Linton: The AAP Immigrant Health Toolkit has a number of resources. There is a special section on mental health that offers some suggestions.

The availability and number of community-based mental health providers varies, and clinicians are encouraged to learn their local resources. In the community, many pediatric practices have co-located or integrated behavioral health services within the practice and in that setting that would be the first person to go to. Some departments of public health, federally qualified health centers, and free clinics offer mental health services. School-based interventions are a really great option for children, particularly for those having symptoms that impact their ability to function in the school setting. Finally, some of the refugee resettlement organizations offer support.

Medscape: Aside from the clinical care of these children and families, what other things do you suggest to your colleagues that can help them advocate for these children? We are all aware that we can call our legislators or write opinion pieces for local newspapers. But are there other activities that the rest of us may not be as aware of that you would suggest are potentially helpful?

Linton: Absolutely. I think the first step is getting involved in our local communities, using resources like the immigrant health toolkit or other resources that give suggestions, not just on providing healthcare, but also on engaging in the community. Every newly arrived immigrant child needs access to healthcare, free public education, and, for those in legal proceedings, legal representation. Being familiar with how newly arrived immigrant children can enroll in school in your community and being familiar with the resources that exist in your community are incredibly important.

I also encourage my pediatrician colleagues to connect with their local or state AAP chapter. For family physicians and other healthcare professionals, I'd suggest the same.

Learn about any opportunities taking place in your state or community to speak up for immigrant children and families. Family Belong Together provides information about events relating to family separation in your state or city. Another organization I would recommend is The Protecting Immigrant Families, Advancing Our Future campaign, co-chaired by the Center for Law and Social Policy and the National Immigration Law Center which provide a number of resources.

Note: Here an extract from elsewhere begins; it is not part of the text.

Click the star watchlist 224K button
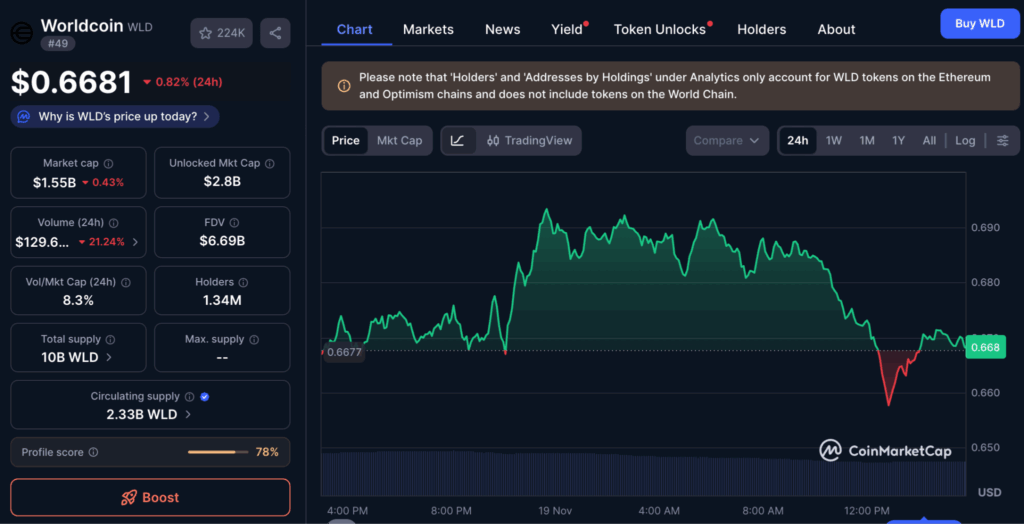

Physicians can also volunteer to write Letters of Declaration or affidavits for pro bono legal organizations for children and/or adults with medical conditions that are worsened by being in detention. The Migrant Clinician Network has now created the infrastructure for physicians to volunteer to write these letters and a place to sign up.

And then finally there are a number of resources for children on the AAP's Healthy Children website regarding supporting children and families and the health impacts of detention as well.

Medscape: What about social media? Do you think there is any role for social media use by professionals?

Linton: Certainly, and not just for following your own organization but the other organizations that you care about. Social media can be great. Use hashtags that bring people from different professions that are working towards the same thing —-#FamiliesBelongTogether and #ProtectFamilies are two examples that may provide an opportunity to reach outside of the echo chamber. But I do think we have an obligation to be sure that our sources are well founded and consistent with the principles that we are trying to uphold. I closely follow the Young Center for Immigrant Children's Rights and Kids in Need of Defense (KIND ).

Medscape: Is there anything else you would like to emphasize?

Linton: It is important to repeatedly emphasize that conditions in detention facilities are traumatizing for children and damaging to short and long-term health. Detention of families is not a solution to family separation.